Глеб стал приходить раз или два в неделю. Сначала Мариэтта делала вид, что не замечает его. Но потом она как бы случайно взглянула на него. Кадет улыбнулся ей, и она, засмущавшись, улыбнулась в ответ. В тот день он на прощание помахал ей рукой. У них начинало складываться общение, пусть и через стекло.
VIII
Война, куда так рвался Глеб, была лишена романтики. В отличие от штабных офицеров, те, кто был на линии фронта, видели ее уродливое лицо с огромной черной пастью, из которой смердело кровью и гнилью. Знали его и доктора, которые ежедневно принимали раненых и изувеченных, далеко не всех из которых удавалось спасти.
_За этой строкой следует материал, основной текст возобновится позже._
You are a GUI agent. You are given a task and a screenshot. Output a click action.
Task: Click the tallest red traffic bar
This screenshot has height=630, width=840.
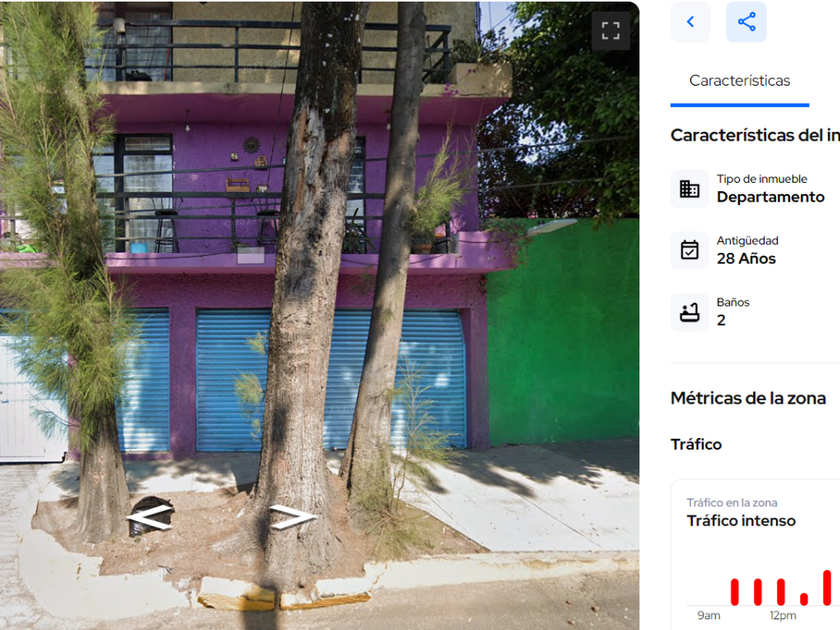[x=827, y=588]
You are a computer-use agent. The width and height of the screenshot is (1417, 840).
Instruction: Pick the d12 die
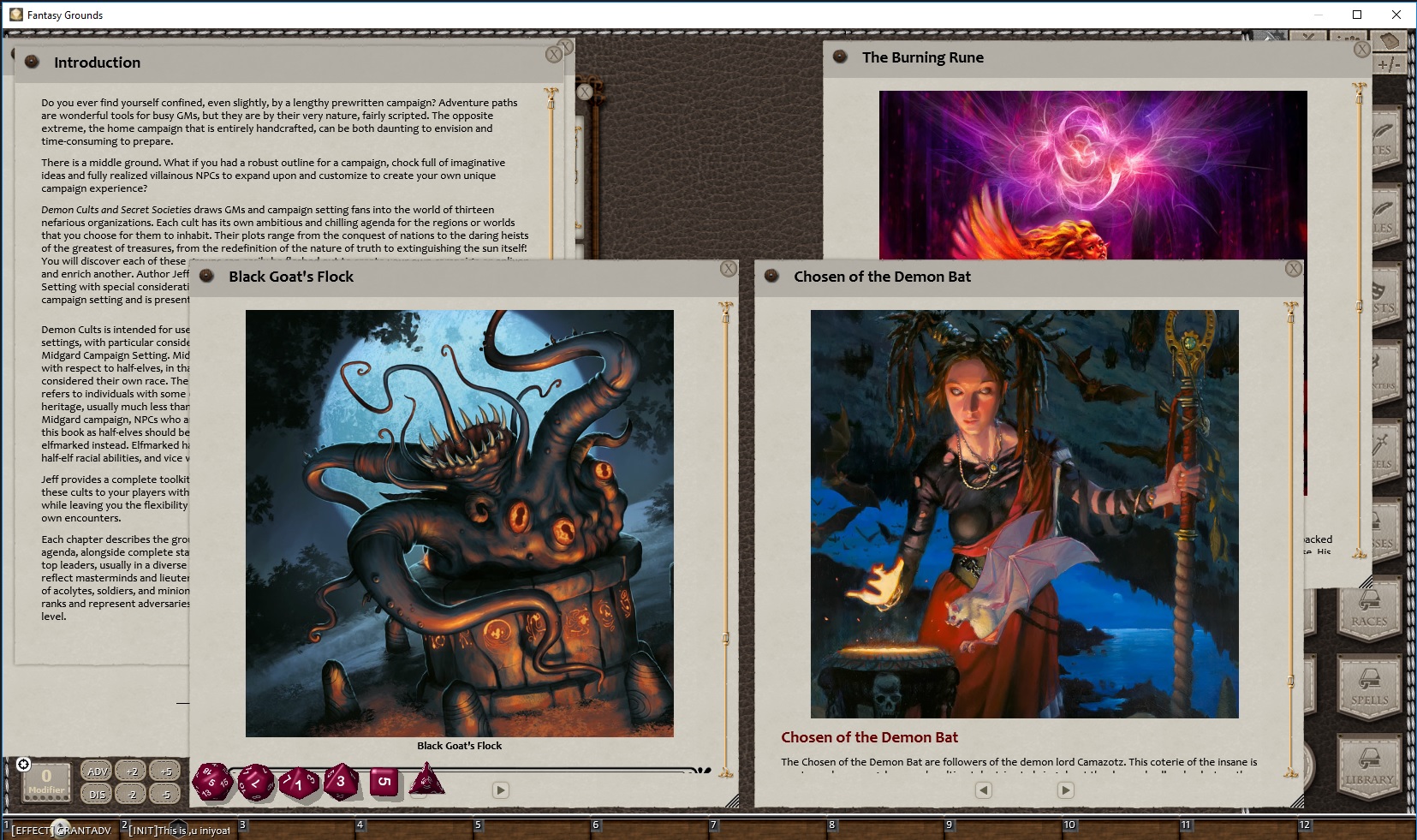click(x=255, y=782)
Смерть, облезлой костлявой дворнягой, постоянно крутилась рядом.
Гуля проснулся рано. Резко потеплело. Стоял густой белый туман, как будто в воздух налили молока, словно в чай на английский манер. Врач вышел из лазарета на улицу и вздохнул полной грудью. Ему удалось поспать несколько часов. Новых поступлений раненых не было с вечера и остальным не требовалось экстренной помощи. Тяжелых уже отправили в тыл. Каждый вечер Гуля собирался написать домой, но обессиленный валился с ног. Получая Верочкины письма, он чувствовал себя негодяем потому, что не может отвечать ей так же часто. В тот день он решил, что непременно отдаст дань эпистолярному жанру. Если, конечно, не случится какого-нибудь боя на их направлении.
Гуле было почти тридцать лет. Он был высок и статен. Очки в роговой оправе и волосы на прямой пробор придавали ему важности. И по натуре Гуля был исключительно серьезен. Он никогда не был легкомысленным юношей, а со смертью матери в его глазах, невероятного цвета,навсегда застыл отпечаток трагической потери.
Вдруг вдалеке раздались вопли. В тумане ничего не было видно. Звуки усиливались. Наконец из молока выплыли два солдата, которые тащили третьего – довольно молодого бойца, корчащегося от боли. Гуля вздохнул. Вот и закончился перерыв. Без всякого боя. Ничего удивительного в этом не было, люди на войне гибли не только от ран, но и от болезней, начиная с дизентерии, заканчивая сыпным тифом и чахоткой.
Солдаты затащили парня в лазарет и ушли.
Наконец Гуле удалось рассмотреть воющего пациента. Тощему парнишке было едва за двадцать. У него были рыжие кучерявые волосы и нос с горбинкой. На его худой руке заметно выпирала опухоль.
Гуля тщательно осмотрел образование и отправил медсестру за перевязочным материалом.
– Что же вы, молодой человек, дезертировать задумали? Это ведь парафин под кожей, насколько я могу судить. Сейчас мы опухоль вскроем, и все станет совсем уж очевидно.
Солдатик оторопел и даже прекратил стонать.
– Умоляю, батюшка, не губи! У меня мамка старая. Ежели убьют меня, так и ей верная смерть. Мне б домой…
– А отец?
– Он матушку бросил. Живет с молодухой.
Гуля так не кстати вспомнил своего отца.